## [WORK INSTRUCTIONS]
Copy the entries from the line with "Image resolution: width=993" to the line with "coord(872,21)", both included, and shift every coordinate in the answers by adding 68 to each number.

## [INPUT RECORDS]
━━━━━━━━
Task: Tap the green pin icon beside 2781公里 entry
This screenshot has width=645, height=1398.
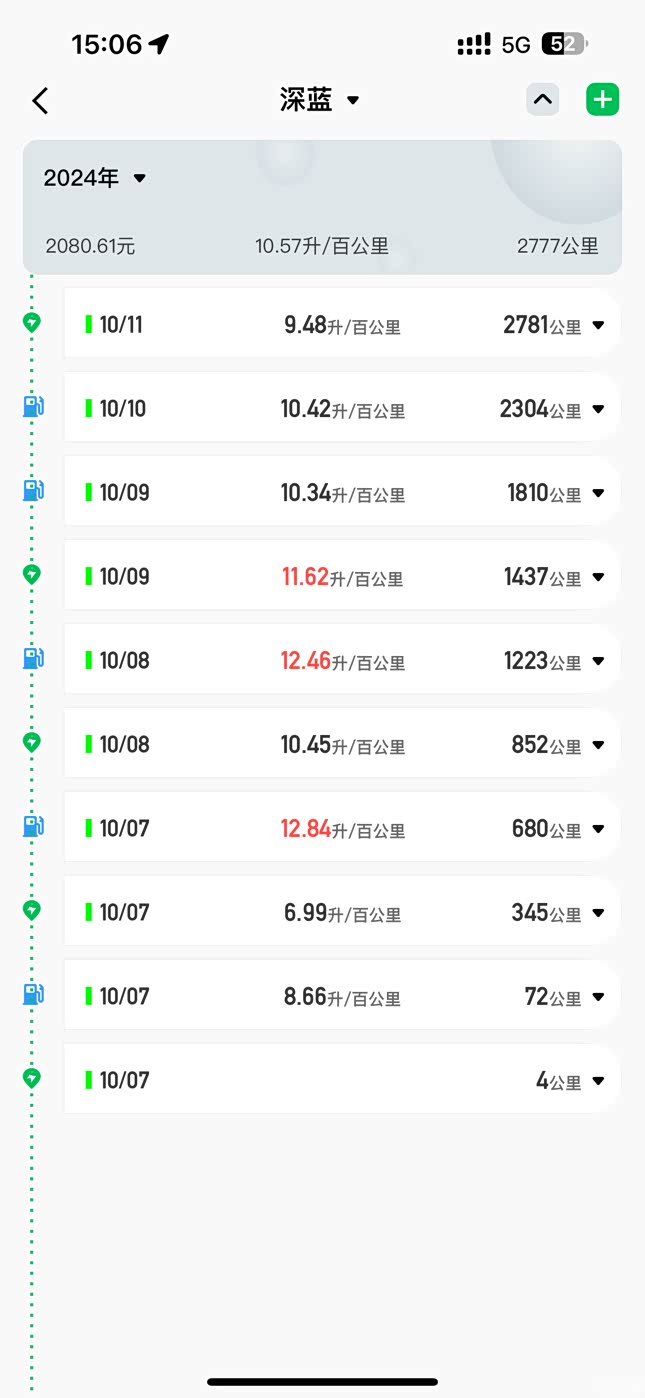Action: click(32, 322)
━━━━━━━━
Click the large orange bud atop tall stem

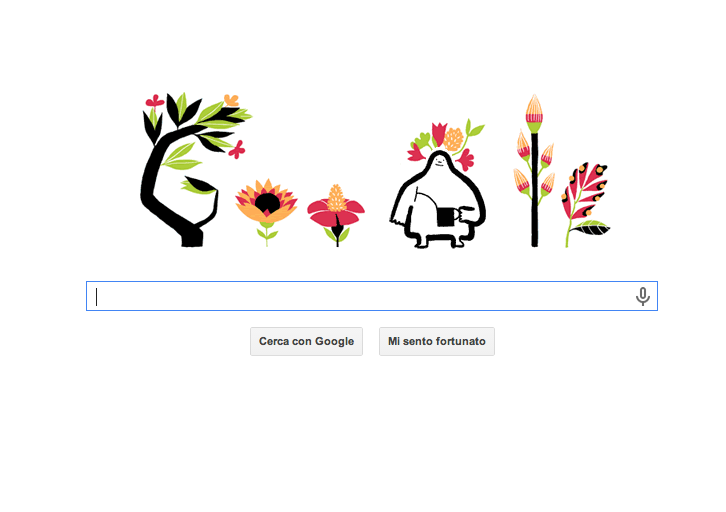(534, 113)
━━━━━━━━
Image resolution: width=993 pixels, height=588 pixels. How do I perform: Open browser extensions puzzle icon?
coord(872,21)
━━━━━━━━
## [RESPONSE BELOW]
Image resolution: width=993 pixels, height=588 pixels. How do I perform: Open browser extensions puzzle icon?
coord(940,89)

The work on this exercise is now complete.